私たちはこれまで「NPO法人 密集住宅地区整備促進協議会(通称:密集協)」の名称で20年以上にわたり震災に強く快適な誰もが住みやすい『まちづくり』に取り組んで参りました。密集協には不動産業・建設業・設計事務所・弁護士・司法書士・会計士・税理士・土地家屋調査士等の様々な専門家がまちづくりの応援団として参加し、民間企業1社では応じきれない事業にチームとして臨み目に見えるカタチで実績を上げてきました。

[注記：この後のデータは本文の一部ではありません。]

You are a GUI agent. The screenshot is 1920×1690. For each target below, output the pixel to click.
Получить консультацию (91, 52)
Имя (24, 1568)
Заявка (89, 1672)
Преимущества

こうしたまちづくりの一方で、日本は少子高齢化という大きな課題に直面しており、既に人手不足が深刻化し、経済・社会基盤の持続性を阻害する可能性も生じています。子育て環境の改善による少子化対策、定年制の延長などの高齢者活性化対策などいろいろな対策が施されていますが、これに加え新たな外国人材の受け入れ制度として特定技能という在留資格が創設されました。

私たちはこうした現状を前に私たちの強みであるチーム力を活かして新たに『ひとづくり』に取り組むことを決意し、名称もNPO法人アジア・太平洋まちづくり支援機構(通称:APTAC)に変更いたしました。単純に労働力として外国人材を受け入れるのではなく、日本に住みたい、働きたいと思い日本社会に共生する外国人材を育てることを目指します。具体的で目に見えるカタチで実績を上げる為、フィリピンのパンパンガ州アラヤット市タブアン村という一つの拠点に日本で就労することを目的とする職業訓練学校を設立する事業を支援しております。

今後も『まちづくり』と『ひとづくり』を2本の柱として、会員企業と共に活動してまいります。